Tumors arising in the stomach have worldwide distribution and the infection with Helicobacter pylori (HP) has been implicated in causation of this disease. The HP discovery, which is considered as the greatest advance of gastroenterology at the dawn of 3rd millennium, is accompanied by hypergastrinemia, which seems to play a key role in gastric cancerogenesis but no study was undertaken to assess the relationship between the HP infection and coexpression of gastrin and cyclooxygenases (COX), the rate limiting enzymes in the eicosanoids production.

AIMS

Since gastrin is recognized as a effective gastric mitogen, it could be capable to induce COX-2, a potent tumor growth promoting and angiogenic factor, we decided 1) to compare the seroprevalence of HP and its cytotoxic protein, CagA, in gastric cancer patients with those in age- and gender-matched controls; 2) to determine the gene expression of gastrin and its receptors (CCK(B)-R) in gastric cancer, 3) to assess the plasma levels, gastric lumen and tumor tissue contents of gastrin and 4) to examine the mRNA and enzyme protein expression of COX-1 and COX-2 in cancer tissue and intact gastric mucosa before and after HP eradication.

MATERIAL AND METHODS

The trial material included 20 patients with gastric cancers and 100 age- and gender-matched controls. Anti-HP and anti-CagA IgG seroprevalence was estimated by specific antisera using ELISA tests. Gene expressions of gastrin, CCK(B)-R, COX-1 and COX-2 was examined using RT-PCR with GAPDH as a reference and employing Western blot for COX-2 expression, while gastrin was measured by RIA.

RESULTS

The seroprevalence of HP, especially that expressing CagA, was significantly higher in gastric cancers than in controls. Both gastrin and CCK(B)-R mRNA were detected by RT-PCR in the cancer tissue and similarly COX-2 mRNA and protein were found in most of cancers and in the HP infected antral mucosa but not in HP eradicated patients in whom only cancer tissue but not gastric mucosa expressed COX-2. The gastric cancer tissue contained 20 times more of immunoreactive gastrin than the HP infected antral gastric mucosa and following HP eradication the gastrin content in the tumor and antrum showed a marked and significant reduction.
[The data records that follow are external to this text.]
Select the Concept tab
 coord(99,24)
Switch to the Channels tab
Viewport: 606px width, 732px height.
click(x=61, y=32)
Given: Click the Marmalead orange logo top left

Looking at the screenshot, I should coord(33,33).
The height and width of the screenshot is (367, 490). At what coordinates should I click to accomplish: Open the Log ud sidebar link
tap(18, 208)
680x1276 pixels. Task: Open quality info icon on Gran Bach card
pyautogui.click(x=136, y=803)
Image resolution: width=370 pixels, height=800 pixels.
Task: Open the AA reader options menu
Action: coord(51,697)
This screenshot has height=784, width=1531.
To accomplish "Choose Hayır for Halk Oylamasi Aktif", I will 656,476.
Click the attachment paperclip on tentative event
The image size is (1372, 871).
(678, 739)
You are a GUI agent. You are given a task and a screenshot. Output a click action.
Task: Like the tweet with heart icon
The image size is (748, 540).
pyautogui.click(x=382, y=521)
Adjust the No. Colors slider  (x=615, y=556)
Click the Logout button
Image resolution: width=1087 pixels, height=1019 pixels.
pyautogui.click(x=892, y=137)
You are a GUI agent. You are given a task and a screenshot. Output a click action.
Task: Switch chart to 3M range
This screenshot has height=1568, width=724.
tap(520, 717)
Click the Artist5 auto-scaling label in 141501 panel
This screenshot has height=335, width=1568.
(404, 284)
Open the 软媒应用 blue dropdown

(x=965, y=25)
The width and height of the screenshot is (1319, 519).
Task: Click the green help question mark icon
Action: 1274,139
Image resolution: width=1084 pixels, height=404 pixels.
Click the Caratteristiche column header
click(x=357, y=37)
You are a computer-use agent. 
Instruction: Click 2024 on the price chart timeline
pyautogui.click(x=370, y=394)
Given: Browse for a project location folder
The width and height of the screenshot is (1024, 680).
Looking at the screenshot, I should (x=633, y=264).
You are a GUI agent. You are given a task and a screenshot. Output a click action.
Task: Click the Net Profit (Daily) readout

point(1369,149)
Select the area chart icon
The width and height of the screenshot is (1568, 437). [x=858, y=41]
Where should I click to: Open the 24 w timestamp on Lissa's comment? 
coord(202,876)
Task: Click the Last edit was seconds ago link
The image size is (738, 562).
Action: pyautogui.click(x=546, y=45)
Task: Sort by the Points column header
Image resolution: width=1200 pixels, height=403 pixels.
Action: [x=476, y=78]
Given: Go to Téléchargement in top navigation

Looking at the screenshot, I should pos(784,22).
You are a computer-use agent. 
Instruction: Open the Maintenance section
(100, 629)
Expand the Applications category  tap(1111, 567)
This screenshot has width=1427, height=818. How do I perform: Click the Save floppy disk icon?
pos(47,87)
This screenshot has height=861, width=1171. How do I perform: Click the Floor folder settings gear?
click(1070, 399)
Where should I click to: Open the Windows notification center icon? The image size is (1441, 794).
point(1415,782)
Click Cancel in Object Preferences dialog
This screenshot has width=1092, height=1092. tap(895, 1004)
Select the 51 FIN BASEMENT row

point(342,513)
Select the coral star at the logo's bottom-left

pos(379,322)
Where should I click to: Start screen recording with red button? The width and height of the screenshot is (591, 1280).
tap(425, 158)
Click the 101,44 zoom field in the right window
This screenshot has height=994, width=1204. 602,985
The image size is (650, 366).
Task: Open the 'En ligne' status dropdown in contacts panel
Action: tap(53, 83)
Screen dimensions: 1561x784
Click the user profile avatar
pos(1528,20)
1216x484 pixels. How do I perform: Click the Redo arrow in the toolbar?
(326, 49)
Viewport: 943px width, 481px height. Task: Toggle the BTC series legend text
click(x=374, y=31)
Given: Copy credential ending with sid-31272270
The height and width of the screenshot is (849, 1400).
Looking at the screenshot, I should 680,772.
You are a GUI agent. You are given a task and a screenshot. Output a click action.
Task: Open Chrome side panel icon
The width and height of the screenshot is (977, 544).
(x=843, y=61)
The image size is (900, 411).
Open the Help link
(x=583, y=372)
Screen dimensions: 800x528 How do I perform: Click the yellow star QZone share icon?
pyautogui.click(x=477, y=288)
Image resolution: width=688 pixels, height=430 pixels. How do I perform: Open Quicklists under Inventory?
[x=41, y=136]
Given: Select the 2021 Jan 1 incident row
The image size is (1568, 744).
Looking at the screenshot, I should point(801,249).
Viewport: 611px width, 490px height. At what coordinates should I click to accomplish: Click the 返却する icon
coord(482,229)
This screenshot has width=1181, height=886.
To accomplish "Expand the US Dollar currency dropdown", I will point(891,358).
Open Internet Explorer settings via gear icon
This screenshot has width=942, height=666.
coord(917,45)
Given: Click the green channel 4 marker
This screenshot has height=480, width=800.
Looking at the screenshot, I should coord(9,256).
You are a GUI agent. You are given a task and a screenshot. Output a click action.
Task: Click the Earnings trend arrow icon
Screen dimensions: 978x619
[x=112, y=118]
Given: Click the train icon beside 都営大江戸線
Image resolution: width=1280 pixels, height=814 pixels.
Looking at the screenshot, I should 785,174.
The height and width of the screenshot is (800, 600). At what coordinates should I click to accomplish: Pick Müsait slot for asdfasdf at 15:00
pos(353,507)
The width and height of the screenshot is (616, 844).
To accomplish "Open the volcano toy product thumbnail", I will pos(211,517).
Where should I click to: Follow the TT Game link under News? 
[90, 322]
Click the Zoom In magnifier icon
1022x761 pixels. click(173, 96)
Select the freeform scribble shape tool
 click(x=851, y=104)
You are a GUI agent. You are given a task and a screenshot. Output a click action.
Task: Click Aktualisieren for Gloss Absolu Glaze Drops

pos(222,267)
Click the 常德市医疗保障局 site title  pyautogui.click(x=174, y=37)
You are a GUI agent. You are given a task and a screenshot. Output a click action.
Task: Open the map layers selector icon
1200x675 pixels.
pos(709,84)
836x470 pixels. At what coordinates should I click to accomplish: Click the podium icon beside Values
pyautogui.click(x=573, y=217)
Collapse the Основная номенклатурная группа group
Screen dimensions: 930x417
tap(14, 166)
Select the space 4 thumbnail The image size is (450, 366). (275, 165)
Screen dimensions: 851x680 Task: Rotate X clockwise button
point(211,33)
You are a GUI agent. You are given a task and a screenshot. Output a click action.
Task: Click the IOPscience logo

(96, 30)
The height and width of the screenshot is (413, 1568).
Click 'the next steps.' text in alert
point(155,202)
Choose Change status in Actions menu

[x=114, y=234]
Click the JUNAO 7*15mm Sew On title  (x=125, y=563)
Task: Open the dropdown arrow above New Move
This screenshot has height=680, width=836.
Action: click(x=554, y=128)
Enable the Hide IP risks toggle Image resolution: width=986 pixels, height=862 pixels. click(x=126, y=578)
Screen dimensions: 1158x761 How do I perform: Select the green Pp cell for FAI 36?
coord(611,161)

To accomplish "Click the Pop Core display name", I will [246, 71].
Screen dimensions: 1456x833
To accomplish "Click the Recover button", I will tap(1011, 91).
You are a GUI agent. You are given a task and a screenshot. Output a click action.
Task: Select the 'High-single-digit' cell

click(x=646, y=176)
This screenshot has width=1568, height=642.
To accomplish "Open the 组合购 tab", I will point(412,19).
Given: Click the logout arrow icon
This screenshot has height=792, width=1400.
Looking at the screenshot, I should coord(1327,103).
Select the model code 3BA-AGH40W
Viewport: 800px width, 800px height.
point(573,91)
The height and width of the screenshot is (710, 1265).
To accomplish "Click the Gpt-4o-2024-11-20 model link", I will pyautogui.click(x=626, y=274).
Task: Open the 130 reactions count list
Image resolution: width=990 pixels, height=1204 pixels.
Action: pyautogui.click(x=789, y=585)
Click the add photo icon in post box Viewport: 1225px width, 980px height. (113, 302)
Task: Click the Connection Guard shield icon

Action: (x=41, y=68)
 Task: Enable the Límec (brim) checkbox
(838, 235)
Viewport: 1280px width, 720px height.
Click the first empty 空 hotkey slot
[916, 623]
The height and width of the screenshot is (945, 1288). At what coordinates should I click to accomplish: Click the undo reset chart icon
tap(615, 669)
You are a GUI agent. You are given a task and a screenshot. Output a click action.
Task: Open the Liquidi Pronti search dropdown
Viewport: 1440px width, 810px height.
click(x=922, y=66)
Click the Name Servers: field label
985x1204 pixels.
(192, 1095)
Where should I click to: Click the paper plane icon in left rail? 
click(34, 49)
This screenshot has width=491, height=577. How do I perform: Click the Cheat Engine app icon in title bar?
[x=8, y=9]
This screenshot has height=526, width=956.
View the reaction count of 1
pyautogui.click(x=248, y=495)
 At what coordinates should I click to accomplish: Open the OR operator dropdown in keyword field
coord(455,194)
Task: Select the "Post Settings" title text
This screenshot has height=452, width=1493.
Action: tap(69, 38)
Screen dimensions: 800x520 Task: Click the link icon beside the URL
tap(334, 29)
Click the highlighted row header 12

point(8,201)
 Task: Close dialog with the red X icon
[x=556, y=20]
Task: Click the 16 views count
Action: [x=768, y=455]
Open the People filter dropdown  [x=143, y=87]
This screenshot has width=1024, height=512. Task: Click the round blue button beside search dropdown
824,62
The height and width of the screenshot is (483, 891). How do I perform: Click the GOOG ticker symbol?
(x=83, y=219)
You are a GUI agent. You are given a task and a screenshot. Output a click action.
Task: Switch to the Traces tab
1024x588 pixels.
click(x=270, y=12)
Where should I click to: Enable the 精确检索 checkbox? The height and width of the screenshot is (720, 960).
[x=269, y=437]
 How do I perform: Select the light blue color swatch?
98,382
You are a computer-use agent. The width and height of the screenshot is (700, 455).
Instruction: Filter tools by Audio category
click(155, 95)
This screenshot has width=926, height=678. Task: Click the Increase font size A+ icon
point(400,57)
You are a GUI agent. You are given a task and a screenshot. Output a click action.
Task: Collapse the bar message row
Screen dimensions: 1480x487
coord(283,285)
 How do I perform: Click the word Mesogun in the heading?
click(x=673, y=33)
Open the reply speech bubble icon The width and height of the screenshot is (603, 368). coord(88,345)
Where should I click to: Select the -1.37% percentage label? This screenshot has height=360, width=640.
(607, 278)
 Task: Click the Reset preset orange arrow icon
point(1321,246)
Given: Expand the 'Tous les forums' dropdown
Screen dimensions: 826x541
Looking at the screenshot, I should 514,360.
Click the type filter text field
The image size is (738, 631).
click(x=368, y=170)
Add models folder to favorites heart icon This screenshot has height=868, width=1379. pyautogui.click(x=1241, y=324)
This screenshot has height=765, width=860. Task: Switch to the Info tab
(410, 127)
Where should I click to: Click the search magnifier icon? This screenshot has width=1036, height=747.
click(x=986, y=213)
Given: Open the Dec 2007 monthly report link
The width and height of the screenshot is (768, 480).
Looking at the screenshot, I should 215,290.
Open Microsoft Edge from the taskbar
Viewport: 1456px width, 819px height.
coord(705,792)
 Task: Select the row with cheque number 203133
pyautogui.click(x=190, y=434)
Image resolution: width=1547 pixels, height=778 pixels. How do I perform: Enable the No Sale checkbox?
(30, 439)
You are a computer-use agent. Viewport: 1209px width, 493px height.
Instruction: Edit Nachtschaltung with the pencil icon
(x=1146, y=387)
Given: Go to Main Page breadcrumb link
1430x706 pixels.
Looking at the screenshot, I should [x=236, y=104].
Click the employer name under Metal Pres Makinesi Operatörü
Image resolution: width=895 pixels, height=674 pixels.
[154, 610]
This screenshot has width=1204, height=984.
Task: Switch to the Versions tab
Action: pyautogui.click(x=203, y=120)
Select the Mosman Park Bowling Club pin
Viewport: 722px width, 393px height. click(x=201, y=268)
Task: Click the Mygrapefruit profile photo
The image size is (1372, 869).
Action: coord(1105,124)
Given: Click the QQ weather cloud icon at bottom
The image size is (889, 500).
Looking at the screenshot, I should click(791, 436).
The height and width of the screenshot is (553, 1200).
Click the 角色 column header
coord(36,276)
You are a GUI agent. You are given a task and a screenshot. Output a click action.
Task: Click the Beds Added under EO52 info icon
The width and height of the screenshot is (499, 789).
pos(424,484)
No significant change in CCK(B)-R expression was noticed before and after HP eradication in the tumor and the corpus mucosa.

CONCLUSIONS

1). Gastric carcinoma coexpresses gastrin, its receptors (CCK(B)-R), and COX-2; 2) HP infection may contribute to gastric cancerogenesis via gastrin andCOX-2 that may account for the stimulation of tumor growth, angiogenesis, and reduction in apoptosis 3) HP positive patients developing gastric cancer should be considered for HP eradication to reduce the HP provoked hypergastrinemia and COX-2 overexpression in the tumor tissue.